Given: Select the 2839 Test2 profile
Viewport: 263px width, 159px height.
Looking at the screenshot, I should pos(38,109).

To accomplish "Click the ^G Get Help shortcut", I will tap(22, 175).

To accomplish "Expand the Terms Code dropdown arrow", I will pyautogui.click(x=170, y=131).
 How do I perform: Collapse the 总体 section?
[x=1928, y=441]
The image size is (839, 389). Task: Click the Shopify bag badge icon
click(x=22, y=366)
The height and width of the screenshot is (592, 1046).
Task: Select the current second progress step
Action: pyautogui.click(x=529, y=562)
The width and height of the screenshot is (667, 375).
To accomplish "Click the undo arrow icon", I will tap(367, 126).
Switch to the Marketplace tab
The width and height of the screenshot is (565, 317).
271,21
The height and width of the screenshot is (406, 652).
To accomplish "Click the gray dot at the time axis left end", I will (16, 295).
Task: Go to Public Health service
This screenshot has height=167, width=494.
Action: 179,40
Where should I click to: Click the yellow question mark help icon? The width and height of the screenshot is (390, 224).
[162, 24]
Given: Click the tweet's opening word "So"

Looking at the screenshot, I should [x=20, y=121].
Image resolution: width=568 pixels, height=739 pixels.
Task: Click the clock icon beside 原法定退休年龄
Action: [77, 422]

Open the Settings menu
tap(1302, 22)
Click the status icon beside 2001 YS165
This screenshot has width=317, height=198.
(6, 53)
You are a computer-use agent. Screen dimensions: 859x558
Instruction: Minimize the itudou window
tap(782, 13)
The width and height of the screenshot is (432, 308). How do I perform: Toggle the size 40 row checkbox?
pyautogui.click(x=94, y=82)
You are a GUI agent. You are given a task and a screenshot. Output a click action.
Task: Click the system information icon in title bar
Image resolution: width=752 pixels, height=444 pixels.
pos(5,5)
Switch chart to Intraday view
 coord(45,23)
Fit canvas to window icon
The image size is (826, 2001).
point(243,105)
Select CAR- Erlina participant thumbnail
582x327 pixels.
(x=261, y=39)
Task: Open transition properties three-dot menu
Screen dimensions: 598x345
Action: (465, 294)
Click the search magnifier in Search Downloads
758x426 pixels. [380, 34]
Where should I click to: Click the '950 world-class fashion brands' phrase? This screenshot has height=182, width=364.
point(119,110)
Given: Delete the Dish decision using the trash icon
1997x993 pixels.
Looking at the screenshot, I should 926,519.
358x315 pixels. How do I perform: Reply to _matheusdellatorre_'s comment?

**Detalhes da tarefa:**
Devolva, sem nenhuma alteração, todas as linhas da listagem, do início até a linha que contém "Action: pyautogui.click(x=529, y=562)", incluindo essa linha.

**Resposta ao exercício:**
Given: Select the 2839 Test2 profile
Viewport: 263px width, 159px height.
Looking at the screenshot, I should pos(38,109).

To accomplish "Click the ^G Get Help shortcut", I will tap(22, 175).

To accomplish "Expand the Terms Code dropdown arrow", I will pyautogui.click(x=170, y=131).
 How do I perform: Collapse the 总体 section?
[x=1928, y=441]
The image size is (839, 389). Task: Click the Shopify bag badge icon
click(x=22, y=366)
The height and width of the screenshot is (592, 1046).
Task: Select the current second progress step
Action: pyautogui.click(x=529, y=562)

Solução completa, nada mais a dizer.